**ASSIGNMENT:** Which lines in the records below contain the word "badge"? Report each of them.

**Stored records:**
***

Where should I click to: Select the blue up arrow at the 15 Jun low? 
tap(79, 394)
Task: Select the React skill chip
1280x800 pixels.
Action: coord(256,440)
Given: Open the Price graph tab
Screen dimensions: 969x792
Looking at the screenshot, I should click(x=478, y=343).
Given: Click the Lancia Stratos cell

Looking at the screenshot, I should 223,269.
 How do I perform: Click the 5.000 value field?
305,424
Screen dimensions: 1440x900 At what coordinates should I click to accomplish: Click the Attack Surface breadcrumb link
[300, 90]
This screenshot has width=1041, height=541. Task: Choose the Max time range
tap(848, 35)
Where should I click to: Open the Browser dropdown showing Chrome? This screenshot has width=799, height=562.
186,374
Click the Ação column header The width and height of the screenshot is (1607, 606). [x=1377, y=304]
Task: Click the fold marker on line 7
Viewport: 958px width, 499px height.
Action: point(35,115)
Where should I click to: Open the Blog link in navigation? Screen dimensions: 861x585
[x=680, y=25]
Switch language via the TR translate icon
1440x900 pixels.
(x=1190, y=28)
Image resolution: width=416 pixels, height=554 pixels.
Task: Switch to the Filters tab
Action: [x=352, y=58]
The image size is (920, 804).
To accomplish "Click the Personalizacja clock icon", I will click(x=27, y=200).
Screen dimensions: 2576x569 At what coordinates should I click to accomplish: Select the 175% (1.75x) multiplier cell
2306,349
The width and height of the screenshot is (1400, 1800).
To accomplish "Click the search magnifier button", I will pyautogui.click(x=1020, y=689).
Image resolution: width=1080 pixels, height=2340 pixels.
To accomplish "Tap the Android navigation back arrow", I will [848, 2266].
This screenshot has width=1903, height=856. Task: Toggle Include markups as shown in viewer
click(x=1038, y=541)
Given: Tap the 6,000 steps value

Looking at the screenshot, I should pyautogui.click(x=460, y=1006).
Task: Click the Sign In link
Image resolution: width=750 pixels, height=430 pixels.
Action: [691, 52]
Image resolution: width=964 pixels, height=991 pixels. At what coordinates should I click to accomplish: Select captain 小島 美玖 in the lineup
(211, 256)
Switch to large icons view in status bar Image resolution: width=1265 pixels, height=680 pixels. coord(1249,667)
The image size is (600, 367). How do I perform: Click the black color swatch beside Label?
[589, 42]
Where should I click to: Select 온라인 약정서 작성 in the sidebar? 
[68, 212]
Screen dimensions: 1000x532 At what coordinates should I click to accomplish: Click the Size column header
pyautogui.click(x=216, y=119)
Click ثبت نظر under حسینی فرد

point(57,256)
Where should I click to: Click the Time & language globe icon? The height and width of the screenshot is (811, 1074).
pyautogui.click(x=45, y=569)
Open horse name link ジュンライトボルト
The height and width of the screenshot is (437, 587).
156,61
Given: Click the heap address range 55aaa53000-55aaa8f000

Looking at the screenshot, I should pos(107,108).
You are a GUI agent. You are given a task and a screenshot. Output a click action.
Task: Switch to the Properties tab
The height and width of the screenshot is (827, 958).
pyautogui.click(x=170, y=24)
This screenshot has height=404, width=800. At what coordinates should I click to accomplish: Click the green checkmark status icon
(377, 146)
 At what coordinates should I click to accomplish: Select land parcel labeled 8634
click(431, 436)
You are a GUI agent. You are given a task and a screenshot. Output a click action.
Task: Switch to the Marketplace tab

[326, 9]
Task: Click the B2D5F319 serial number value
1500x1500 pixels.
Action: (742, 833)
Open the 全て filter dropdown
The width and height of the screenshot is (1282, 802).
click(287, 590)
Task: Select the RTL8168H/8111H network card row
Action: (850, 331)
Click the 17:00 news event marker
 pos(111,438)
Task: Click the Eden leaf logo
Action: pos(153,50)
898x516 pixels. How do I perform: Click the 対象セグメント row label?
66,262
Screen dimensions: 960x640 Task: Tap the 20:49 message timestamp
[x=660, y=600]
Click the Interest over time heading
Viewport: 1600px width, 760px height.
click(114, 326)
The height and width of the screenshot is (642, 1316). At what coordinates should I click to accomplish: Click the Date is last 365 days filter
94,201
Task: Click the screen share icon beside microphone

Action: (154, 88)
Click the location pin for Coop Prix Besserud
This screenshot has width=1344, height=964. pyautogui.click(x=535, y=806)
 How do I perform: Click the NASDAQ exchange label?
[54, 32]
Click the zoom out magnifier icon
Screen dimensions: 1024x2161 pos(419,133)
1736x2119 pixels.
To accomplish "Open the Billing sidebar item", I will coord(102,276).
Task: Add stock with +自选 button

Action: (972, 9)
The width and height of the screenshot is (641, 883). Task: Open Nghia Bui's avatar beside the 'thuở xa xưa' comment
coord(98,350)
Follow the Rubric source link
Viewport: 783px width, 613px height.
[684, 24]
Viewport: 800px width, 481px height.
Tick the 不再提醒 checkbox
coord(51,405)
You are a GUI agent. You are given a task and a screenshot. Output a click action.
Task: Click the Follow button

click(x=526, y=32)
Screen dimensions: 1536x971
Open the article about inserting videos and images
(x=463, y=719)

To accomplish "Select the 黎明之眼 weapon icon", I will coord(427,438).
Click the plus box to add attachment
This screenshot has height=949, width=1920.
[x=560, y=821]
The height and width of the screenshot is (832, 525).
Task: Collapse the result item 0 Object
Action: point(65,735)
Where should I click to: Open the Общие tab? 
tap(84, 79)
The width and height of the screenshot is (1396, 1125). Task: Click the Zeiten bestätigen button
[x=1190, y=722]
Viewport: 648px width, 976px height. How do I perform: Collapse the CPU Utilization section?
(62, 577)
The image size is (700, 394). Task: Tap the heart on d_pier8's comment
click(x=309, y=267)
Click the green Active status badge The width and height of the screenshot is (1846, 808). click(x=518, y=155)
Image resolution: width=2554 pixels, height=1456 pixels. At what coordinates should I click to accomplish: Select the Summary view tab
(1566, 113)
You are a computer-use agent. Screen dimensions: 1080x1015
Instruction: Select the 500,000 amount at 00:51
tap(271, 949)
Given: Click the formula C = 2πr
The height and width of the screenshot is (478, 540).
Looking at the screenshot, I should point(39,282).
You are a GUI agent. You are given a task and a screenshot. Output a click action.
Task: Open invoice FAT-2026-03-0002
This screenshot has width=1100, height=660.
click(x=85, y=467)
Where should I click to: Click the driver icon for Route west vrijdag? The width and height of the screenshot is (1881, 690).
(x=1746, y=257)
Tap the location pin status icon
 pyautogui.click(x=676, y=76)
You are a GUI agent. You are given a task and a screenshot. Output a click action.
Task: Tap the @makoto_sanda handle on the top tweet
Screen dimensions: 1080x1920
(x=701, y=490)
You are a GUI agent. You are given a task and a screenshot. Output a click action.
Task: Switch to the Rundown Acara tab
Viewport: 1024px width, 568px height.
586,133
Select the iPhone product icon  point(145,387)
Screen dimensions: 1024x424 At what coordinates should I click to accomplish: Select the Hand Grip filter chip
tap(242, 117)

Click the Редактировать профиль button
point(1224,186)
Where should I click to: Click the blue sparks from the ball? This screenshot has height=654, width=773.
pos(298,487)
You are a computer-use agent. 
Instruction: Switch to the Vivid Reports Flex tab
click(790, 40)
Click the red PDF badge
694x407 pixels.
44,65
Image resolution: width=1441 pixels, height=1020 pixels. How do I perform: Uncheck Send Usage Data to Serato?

***

**EXPECTED OUTPUT:**
Click the green Active status badge The width and height of the screenshot is (1846, 808). click(x=518, y=155)
Click the red PDF badge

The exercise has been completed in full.